Mr. Thiel wants us to believe that Google's success comes from a natural monopoly. But this is obviously not so. Without the protections of the state, the marketplace itself would have long since diminished Google's astounding success.

Also, there are penalties to be paid when one is protected by the state. Google and other top Silicon Valley firms like Microsoft have the support of the US government but that doesn't extend around the world.

Here, from an article published early this year in The New York Times:

Revelations of N.S.A. Spying Cost U.S. Tech Companies … Microsoft has lost customers, including the government of Brazil. IBM is spending more than a billion dollars to build data centers overseas to reassure foreign customers that their information is safe from prying eyes in the United States government.

And tech companies abroad, from Europe to South America, say they are gaining customers that are shunning United States providers, suspicious because of the revelations by Edward J. Snowden that tied these providers to the National Security Agency's vast surveillance program.

… It is impossible to see now the full economic ramifications of the spying disclosures — in part because most companies are locked in multiyear contracts — but the pieces are beginning to add up as businesses question the trustworthiness of American technology products.

… Despite the tech companies' assertions that they provide information on their customers only when required under law — and not knowingly through a back door — the perception that they enabled the spying program has lingered. "It's clear to every single tech company that this is affecting their bottom line," said Daniel Castro, a senior analyst at the Information Technology and Innovation Foundation, who predicted that the United States cloud computing industry could lose $35 billion by 2016.

Forrester Research, a technology research firm, said the losses could be as high as $180 billion, or 25 percent of industry revenue, based on the size of the cloud computing, web hosting and outsourcing markets and the worst case for damages.

US multinational corporations are not just coddled by the military-industrial complex. All very large US companies are built on exclusionist copyright and patent law, and the judicial force of corporate personhood as well.

Mr. Thiel makes numerous points about the way one goes about being successful in the corporate world circa the 21st century, but it seems to us that he leaves out fundamental "real world" principles.

There is even a fourth statist support, which is a monetary one. The Federal Reserve in particular prints tremendous amounts of money on an ongoing basis, much of which finds its way into the stock market. The nation's largest companies benefit tremendously from these tidal waves of cash that buoy equity prices and credit-worthiness.

This is actually not a recipe for corporate stability in the long term because when taken together, the advantages obtained by companies such as Google and Facebook actually militate AGAINST competitiveness in the long term.

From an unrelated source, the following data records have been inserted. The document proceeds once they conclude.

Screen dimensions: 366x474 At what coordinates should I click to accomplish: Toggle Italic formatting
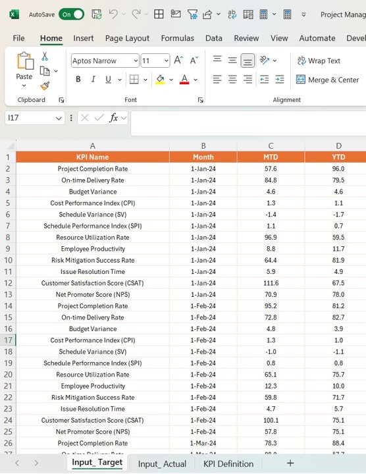(x=93, y=79)
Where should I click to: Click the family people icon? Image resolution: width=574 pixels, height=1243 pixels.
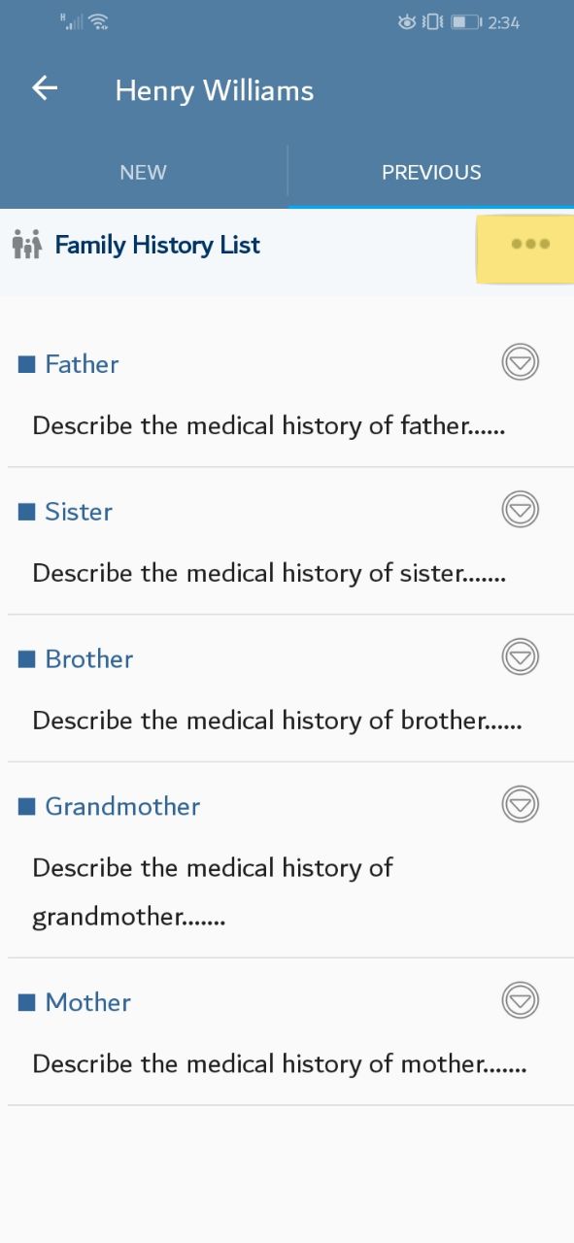coord(27,245)
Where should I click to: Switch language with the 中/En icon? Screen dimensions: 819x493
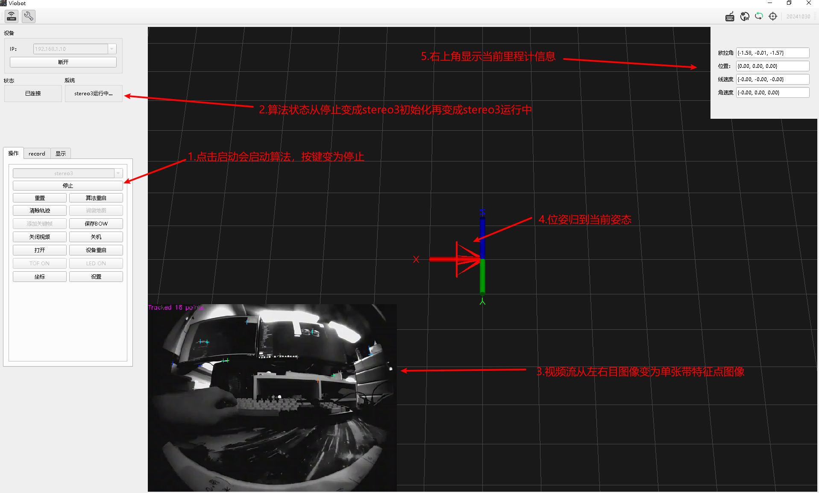pos(745,17)
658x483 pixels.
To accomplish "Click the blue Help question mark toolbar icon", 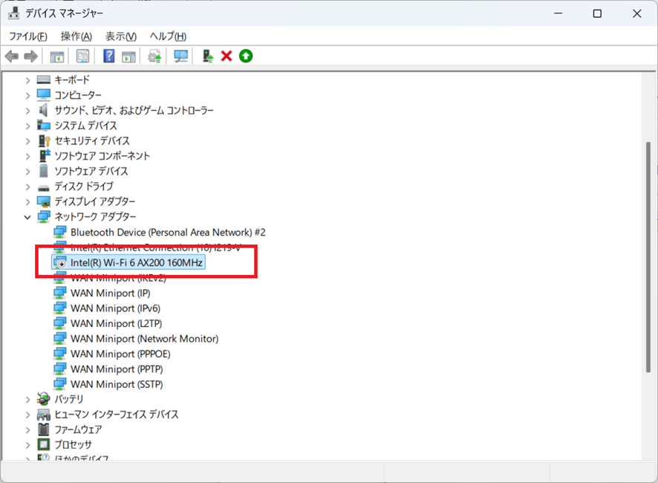I will pos(108,56).
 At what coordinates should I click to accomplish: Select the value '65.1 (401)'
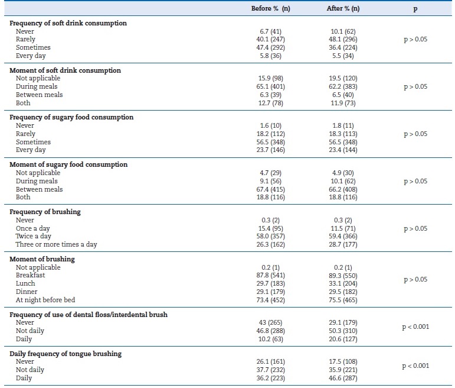coord(268,87)
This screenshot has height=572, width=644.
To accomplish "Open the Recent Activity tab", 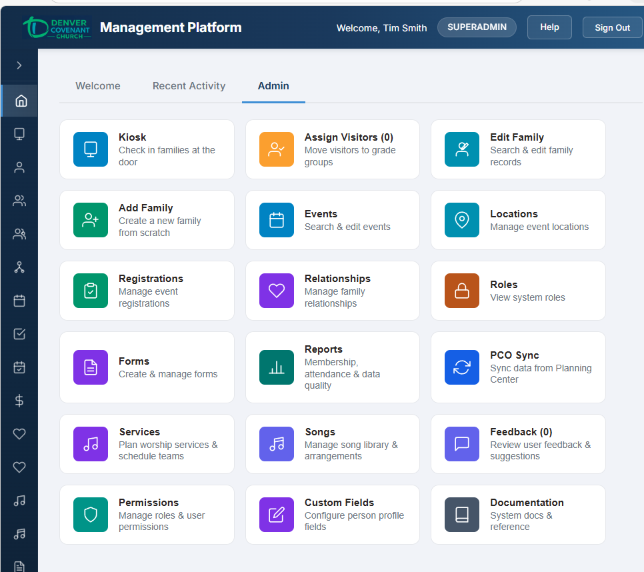I will [189, 85].
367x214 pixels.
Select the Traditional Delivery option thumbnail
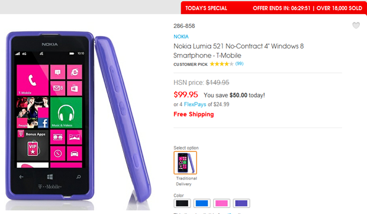click(185, 162)
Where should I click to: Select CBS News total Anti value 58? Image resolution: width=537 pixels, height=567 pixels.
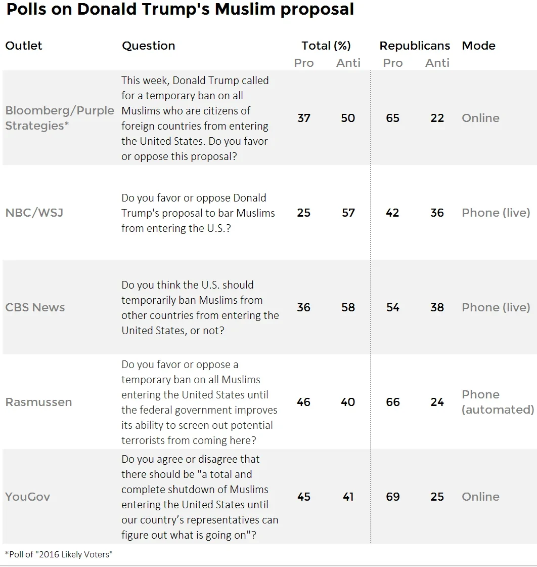point(348,307)
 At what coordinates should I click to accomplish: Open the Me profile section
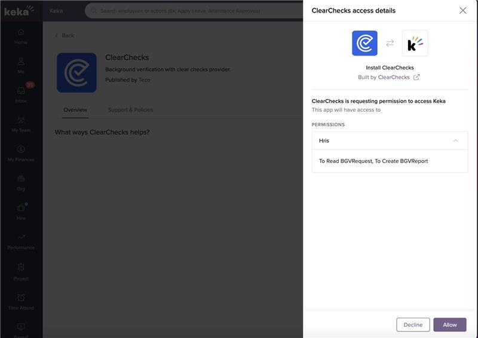coord(21,65)
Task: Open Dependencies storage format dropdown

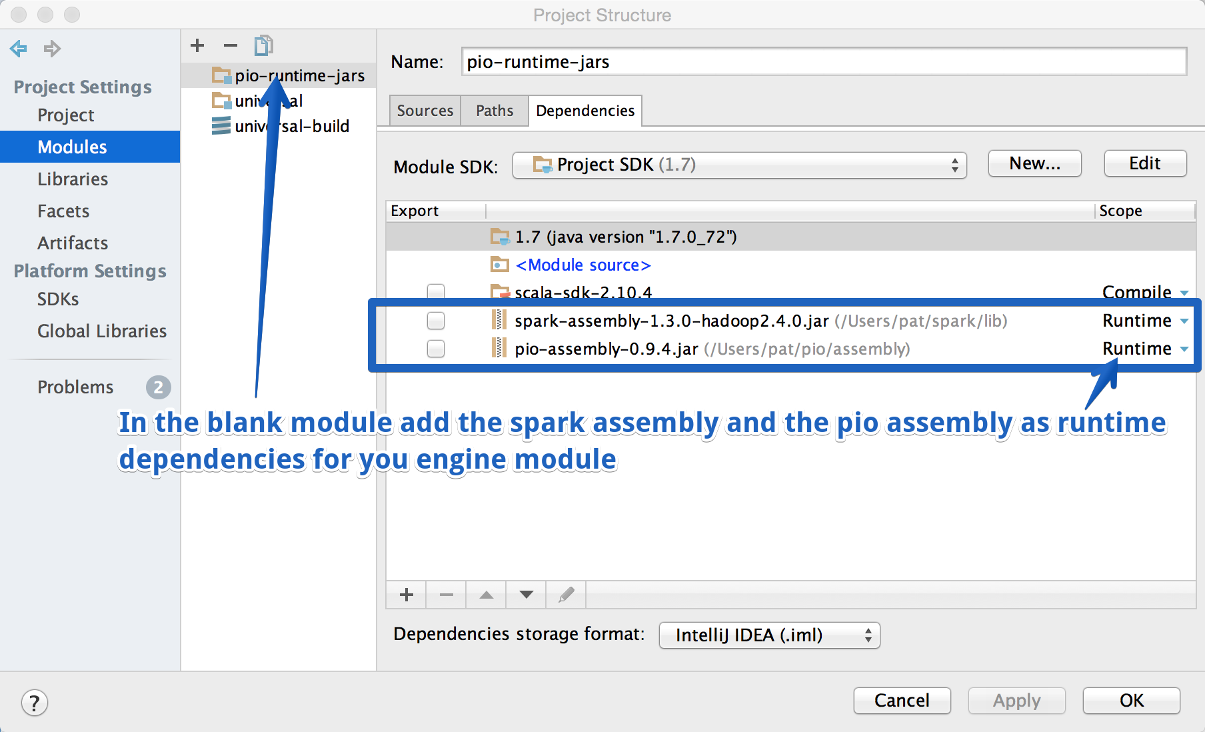Action: tap(769, 635)
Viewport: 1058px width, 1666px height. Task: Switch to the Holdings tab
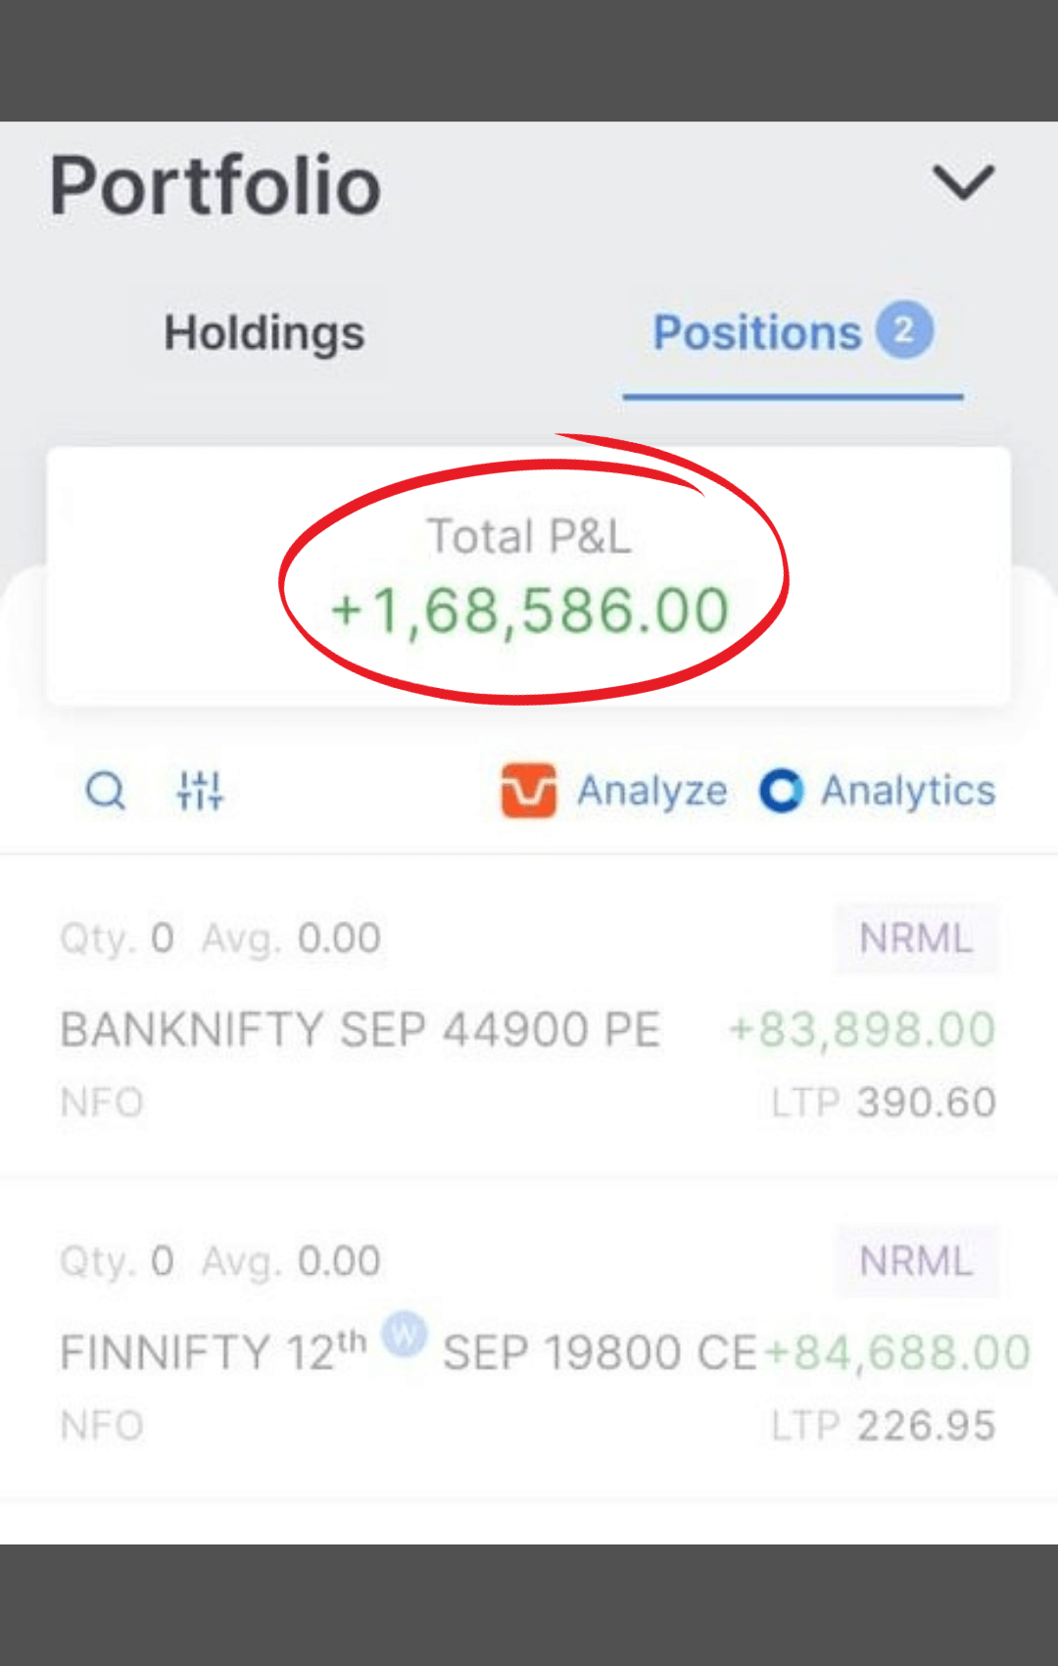pyautogui.click(x=265, y=333)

As an investor, especially in this era of the Wall Street Party, one can often pick among giant multinationals with the relative certainty that – absent a market event – a profit may be waiting.

The system that Mr. Thiel is trying to promote does not create natural monopolies but profoundly artificial ones. As the entrepreneurial class is decimated by regulations and taxes, a few impossibly large multinationals take wing, borne aloft by the factors we've just mentioned.

After Thoughts

Sorry, Mr. Thiel: The idea that these companies have achieved their success, or at least maintained it, based on a "better idea" is simply misleading.